Handling Transact-SQL
If you are already using T-SQL on MS SQL, you might be interested in using the same type of functionality in the Babelfish environment. PostgreSQL provides a language called PL/pgSQL which is often used to write functions as well as procedures. The MS SQL equivalent to PL/pgSQL is called T-SQL (Transact-SQL).
To make Babelfish as compatible with MS SQL as possible, it provides a T-SQL implementation capable of understanding MS SQL Server code. As with every software which models some other software’s behavior, there are some differences and limitations.
Deploying T-SQL code in Babelfish
In this section, you will get to know T-SQL and learn how to implement basic functions. Let’s get started with some basic examples. The first example will show how to convert kilometers into statute miles using the TDS interface (= port 1433).
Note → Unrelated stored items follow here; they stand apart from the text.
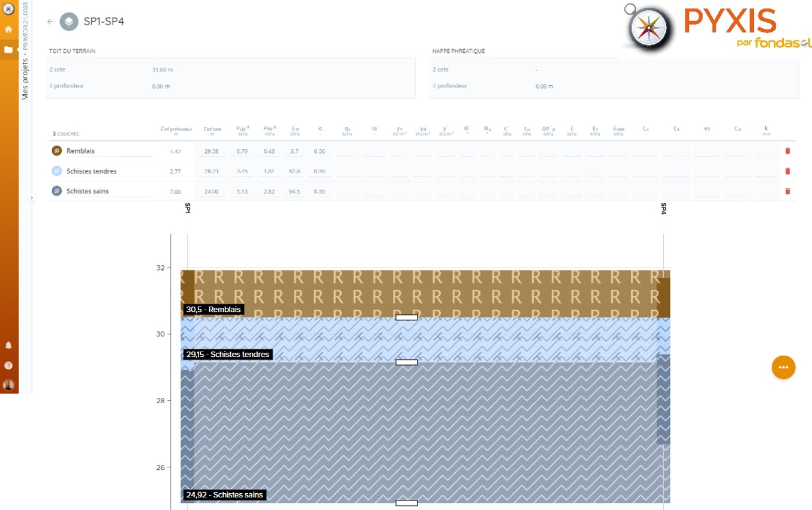Open the notifications bell
The width and height of the screenshot is (812, 510).
(x=8, y=346)
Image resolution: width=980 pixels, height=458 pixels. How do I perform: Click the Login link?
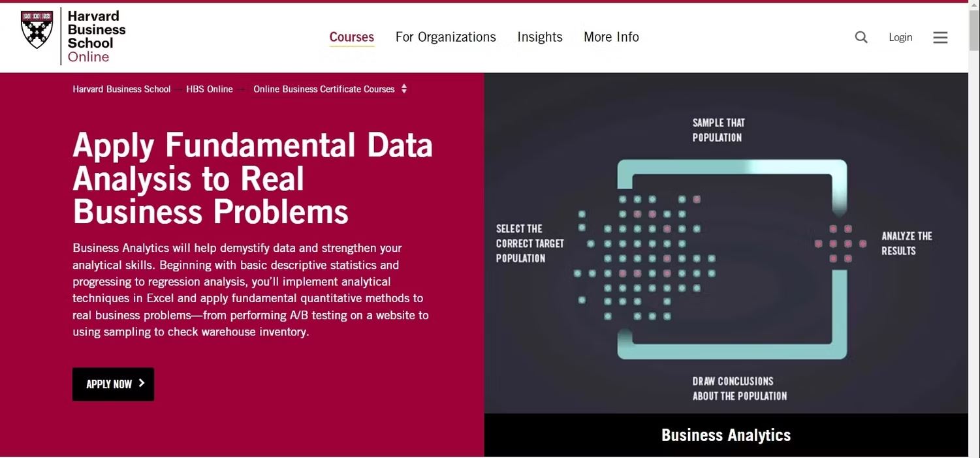(x=900, y=37)
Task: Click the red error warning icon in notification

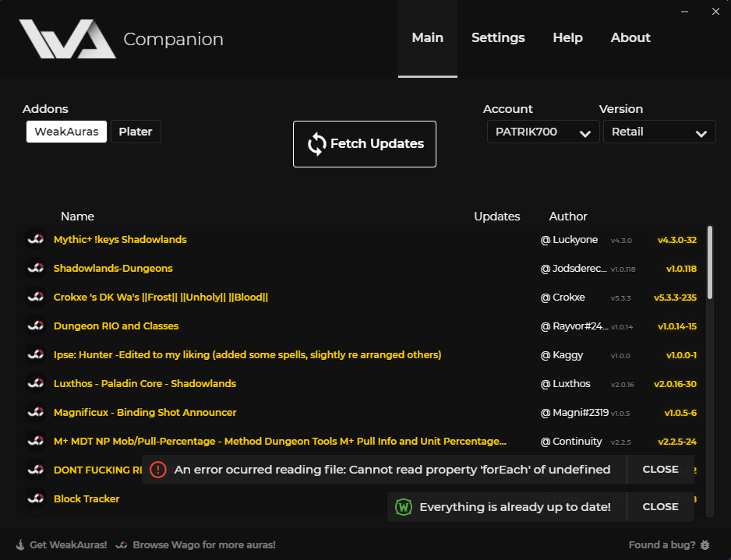Action: 157,469
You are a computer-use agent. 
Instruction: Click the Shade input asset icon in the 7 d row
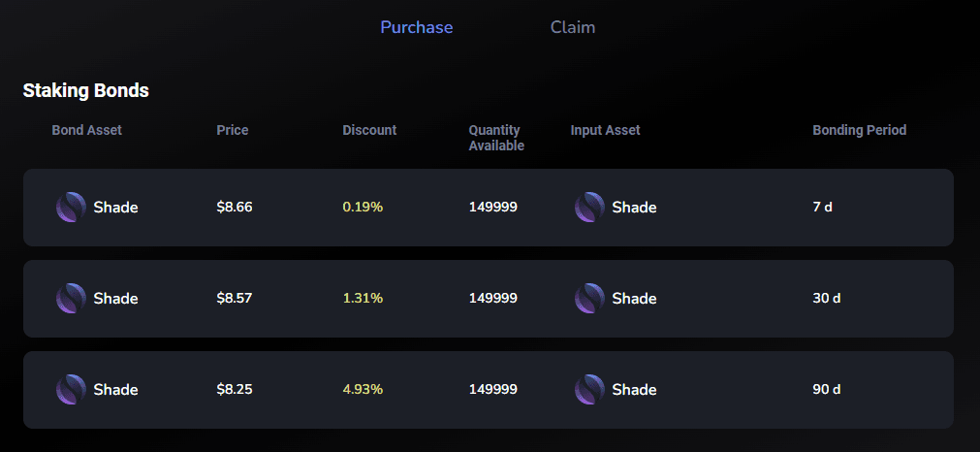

Let’s quickly dive into the code:
CREATE FUNCTION km_to_miles (@km float)
RETURNS float
AS
BEGIN
DECLARE @miles float
SELECT @miles = @km*0.6214
RETURN(@miles)
END
GO
SELECT km_to_miles (234)
GO
km_to_miles
145,4076
(1 row affected)
The T-SQL code can be executed directly. What you can instantly see is that there is no language clause anymore, and we have a slightly different syntax than PostgreSQL users are used to in PL/pgSQL.
Note that this is the way the function is created when you are operating using the TDS protocol. In other words: This is how it works when you connect as a MS SQL user. However, there is a second way to deploy T-SQL code: You can always deploy the function PostgreSQL-style via port 5432 (= standard PostgreSQL port). Here’s how it works:
CREATE FUNCTION public.km_to_miles("@km" double precision)
RETURNS double precision
LANGUAGE pltsql
AS '{"version_num": "1", "typmod_array": ["-1", "-1"], "original_probin": ""}',
'BEGIN
DECLARE @miles float
SELECT @miles = @km*0.6214
RETURN(@miles)
END';
Now this may look a bit strange, but it does the same thing.
Running simple loops
The next example shows how to run a simple loop in T-SQL. Just like in other languages, you can use WHILE loops. FOR loops are usually simulated. To demonstrate how T-SQL in Babelfish works, we have implemented a simple WHILE
loop:
CREATE TABLE counter (
number int
)
GO
DELETE FROM counter
GO
-- simple loop function
CREATE FUNCTION simple_loop(@num int)
RETURNS varchar
AS
BEGIN
DECLARE @Counter int
SET @Counter = 1
WHILE (@Counter <= @num)
BEGIN
INSERT INTO counter(number) VALUES (@Counter)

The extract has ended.